--- DIRECTIONS ---
As the answer, give a copy of each line below that includes the word "pixels".

----------

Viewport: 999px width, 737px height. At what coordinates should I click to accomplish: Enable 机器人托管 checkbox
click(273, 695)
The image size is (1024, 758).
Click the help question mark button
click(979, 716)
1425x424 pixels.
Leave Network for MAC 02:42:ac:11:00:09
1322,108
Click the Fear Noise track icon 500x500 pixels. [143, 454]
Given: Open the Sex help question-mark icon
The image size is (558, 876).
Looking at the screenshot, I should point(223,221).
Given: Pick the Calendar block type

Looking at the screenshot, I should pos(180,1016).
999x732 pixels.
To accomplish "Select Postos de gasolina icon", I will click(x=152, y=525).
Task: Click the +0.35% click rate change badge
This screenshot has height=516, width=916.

----------

--- EXERCISE OUTPUT ---
1425x424 pixels.
Click the Fear Noise track icon 500x500 pixels. [143, 454]
999x732 pixels.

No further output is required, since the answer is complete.